# [About this exercise]
Copy the following records word for word, line by line, with nothing changed or left out.

# [Input material]
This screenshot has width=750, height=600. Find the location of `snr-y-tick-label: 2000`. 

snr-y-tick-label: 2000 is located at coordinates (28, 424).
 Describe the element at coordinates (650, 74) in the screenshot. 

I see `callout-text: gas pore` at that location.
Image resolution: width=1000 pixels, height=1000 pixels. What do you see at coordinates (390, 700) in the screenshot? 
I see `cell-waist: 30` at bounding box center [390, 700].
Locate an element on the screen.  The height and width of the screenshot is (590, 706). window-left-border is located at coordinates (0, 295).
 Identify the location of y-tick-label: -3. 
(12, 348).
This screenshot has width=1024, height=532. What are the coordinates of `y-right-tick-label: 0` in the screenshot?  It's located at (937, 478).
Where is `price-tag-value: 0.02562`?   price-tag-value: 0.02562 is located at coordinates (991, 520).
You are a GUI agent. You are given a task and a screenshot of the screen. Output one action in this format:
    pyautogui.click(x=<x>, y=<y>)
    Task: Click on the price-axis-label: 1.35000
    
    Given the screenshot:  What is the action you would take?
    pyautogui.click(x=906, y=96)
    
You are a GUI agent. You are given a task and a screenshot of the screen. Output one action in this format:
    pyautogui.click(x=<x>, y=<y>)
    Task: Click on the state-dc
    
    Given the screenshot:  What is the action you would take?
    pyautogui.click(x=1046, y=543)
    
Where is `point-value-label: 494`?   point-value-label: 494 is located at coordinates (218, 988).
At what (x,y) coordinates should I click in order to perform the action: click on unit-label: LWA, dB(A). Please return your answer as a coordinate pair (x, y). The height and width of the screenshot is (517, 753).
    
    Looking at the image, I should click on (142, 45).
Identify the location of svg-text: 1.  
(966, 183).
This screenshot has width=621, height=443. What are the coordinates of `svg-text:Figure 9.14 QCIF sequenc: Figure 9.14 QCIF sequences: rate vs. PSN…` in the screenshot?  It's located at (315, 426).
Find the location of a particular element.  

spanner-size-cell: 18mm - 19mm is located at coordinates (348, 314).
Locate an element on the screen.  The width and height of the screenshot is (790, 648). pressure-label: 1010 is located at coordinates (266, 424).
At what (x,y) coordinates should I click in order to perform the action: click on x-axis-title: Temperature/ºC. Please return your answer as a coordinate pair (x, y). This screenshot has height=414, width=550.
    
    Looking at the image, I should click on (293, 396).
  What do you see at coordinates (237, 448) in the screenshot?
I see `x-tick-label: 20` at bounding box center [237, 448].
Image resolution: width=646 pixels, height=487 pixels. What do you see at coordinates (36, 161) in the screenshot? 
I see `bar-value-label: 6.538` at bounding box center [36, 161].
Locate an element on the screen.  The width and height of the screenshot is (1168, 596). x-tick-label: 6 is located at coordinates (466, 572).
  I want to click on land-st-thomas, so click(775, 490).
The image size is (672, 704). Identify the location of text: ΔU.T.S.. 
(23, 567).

# [Task response]
This screenshot has width=750, height=600. Find the location of `snr-y-tick-label: 2000`. 

snr-y-tick-label: 2000 is located at coordinates (28, 424).
 Describe the element at coordinates (650, 74) in the screenshot. 

I see `callout-text: gas pore` at that location.
Image resolution: width=1000 pixels, height=1000 pixels. What do you see at coordinates (390, 700) in the screenshot? 
I see `cell-waist: 30` at bounding box center [390, 700].
Locate an element on the screen.  The height and width of the screenshot is (590, 706). window-left-border is located at coordinates (0, 295).
 Identify the location of y-tick-label: -3. 
(12, 348).
This screenshot has width=1024, height=532. What are the coordinates of `y-right-tick-label: 0` in the screenshot?  It's located at (937, 478).
Where is `price-tag-value: 0.02562`?   price-tag-value: 0.02562 is located at coordinates (991, 520).
You are a GUI agent. You are given a task and a screenshot of the screen. Output one action in this format:
    pyautogui.click(x=<x>, y=<y>)
    Task: Click on the price-axis-label: 1.35000
    
    Given the screenshot:  What is the action you would take?
    pyautogui.click(x=906, y=96)
    
You are a GUI agent. You are given a task and a screenshot of the screen. Output one action in this format:
    pyautogui.click(x=<x>, y=<y>)
    Task: Click on the state-dc
    
    Given the screenshot:  What is the action you would take?
    pyautogui.click(x=1046, y=543)
    
Where is `point-value-label: 494`?   point-value-label: 494 is located at coordinates (218, 988).
At what (x,y) coordinates should I click in order to perform the action: click on unit-label: LWA, dB(A). Please return your answer as a coordinate pair (x, y). The height and width of the screenshot is (517, 753).
    
    Looking at the image, I should click on (142, 45).
Identify the location of svg-text: 1.  
(966, 183).
This screenshot has width=621, height=443. What are the coordinates of `svg-text:Figure 9.14 QCIF sequenc: Figure 9.14 QCIF sequences: rate vs. PSN…` in the screenshot?  It's located at (315, 426).
Find the location of a particular element.  

spanner-size-cell: 18mm - 19mm is located at coordinates (348, 314).
Locate an element on the screen.  The width and height of the screenshot is (790, 648). pressure-label: 1010 is located at coordinates (266, 424).
At what (x,y) coordinates should I click in order to perform the action: click on x-axis-title: Temperature/ºC. Please return your answer as a coordinate pair (x, y). This screenshot has height=414, width=550.
    
    Looking at the image, I should click on (293, 396).
  What do you see at coordinates (237, 448) in the screenshot?
I see `x-tick-label: 20` at bounding box center [237, 448].
Image resolution: width=646 pixels, height=487 pixels. What do you see at coordinates (36, 161) in the screenshot? 
I see `bar-value-label: 6.538` at bounding box center [36, 161].
Locate an element on the screen.  The width and height of the screenshot is (1168, 596). x-tick-label: 6 is located at coordinates (466, 572).
  I want to click on land-st-thomas, so click(775, 490).
The image size is (672, 704). Identify the location of text: ΔU.T.S.. 
(23, 567).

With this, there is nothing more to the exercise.